DATASET RECORDS

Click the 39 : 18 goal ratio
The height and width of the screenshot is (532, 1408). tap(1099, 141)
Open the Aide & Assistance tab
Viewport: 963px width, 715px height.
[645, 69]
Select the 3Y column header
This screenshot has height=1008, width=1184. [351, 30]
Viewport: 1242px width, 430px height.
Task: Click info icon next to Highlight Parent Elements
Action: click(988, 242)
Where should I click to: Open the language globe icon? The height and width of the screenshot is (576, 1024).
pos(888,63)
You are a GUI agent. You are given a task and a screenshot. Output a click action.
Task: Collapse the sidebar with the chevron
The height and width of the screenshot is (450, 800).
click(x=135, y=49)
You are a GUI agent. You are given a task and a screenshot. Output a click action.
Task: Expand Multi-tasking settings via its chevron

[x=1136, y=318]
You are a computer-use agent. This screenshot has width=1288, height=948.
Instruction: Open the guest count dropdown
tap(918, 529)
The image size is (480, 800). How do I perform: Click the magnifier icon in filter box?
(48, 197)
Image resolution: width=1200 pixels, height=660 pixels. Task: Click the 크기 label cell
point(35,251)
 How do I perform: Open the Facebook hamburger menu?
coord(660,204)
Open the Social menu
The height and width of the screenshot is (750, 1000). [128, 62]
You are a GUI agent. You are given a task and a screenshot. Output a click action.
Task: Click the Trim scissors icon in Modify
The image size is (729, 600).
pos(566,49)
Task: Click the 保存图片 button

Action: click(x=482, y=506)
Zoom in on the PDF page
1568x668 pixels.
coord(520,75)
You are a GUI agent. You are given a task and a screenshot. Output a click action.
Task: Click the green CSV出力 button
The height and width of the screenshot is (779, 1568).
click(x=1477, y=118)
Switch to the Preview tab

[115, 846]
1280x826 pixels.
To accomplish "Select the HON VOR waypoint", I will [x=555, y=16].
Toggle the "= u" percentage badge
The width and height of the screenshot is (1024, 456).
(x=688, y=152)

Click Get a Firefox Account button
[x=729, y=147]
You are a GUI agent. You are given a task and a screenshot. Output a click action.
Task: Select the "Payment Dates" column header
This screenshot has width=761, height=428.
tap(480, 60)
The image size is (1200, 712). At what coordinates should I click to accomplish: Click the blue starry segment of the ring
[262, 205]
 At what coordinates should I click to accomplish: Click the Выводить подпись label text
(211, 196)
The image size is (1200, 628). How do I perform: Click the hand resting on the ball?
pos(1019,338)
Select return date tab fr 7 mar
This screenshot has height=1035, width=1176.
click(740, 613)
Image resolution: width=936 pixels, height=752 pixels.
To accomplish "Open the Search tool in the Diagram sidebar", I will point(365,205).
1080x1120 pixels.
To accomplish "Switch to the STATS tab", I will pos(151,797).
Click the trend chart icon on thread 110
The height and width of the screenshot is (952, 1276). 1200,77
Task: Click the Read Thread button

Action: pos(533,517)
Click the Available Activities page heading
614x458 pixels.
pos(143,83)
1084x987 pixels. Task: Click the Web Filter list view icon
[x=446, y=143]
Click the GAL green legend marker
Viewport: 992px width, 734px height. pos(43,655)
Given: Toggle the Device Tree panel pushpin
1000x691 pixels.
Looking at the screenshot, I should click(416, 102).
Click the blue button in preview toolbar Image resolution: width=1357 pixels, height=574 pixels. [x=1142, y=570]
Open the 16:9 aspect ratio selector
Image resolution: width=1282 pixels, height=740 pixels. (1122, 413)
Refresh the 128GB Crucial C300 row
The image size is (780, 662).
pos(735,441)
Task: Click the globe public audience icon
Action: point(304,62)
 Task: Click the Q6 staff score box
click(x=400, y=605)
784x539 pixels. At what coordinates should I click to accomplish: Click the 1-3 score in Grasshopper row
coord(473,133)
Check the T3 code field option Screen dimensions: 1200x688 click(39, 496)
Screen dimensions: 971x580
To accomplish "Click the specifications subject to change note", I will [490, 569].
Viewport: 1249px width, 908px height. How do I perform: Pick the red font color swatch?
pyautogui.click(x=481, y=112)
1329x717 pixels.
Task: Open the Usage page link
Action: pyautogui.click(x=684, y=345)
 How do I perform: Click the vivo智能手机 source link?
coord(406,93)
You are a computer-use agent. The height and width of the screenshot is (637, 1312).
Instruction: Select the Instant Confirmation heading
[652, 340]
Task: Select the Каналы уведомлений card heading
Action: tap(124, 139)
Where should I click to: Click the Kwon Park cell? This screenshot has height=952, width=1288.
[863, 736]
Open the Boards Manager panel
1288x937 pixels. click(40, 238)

EXERCISE
Search the listing above for lines containing "computer", and copy them.

ANSWER BOX
You are a computer-use agent. This screenshot has width=1288, height=948.
You are a computer-use agent. The height and width of the screenshot is (637, 1312).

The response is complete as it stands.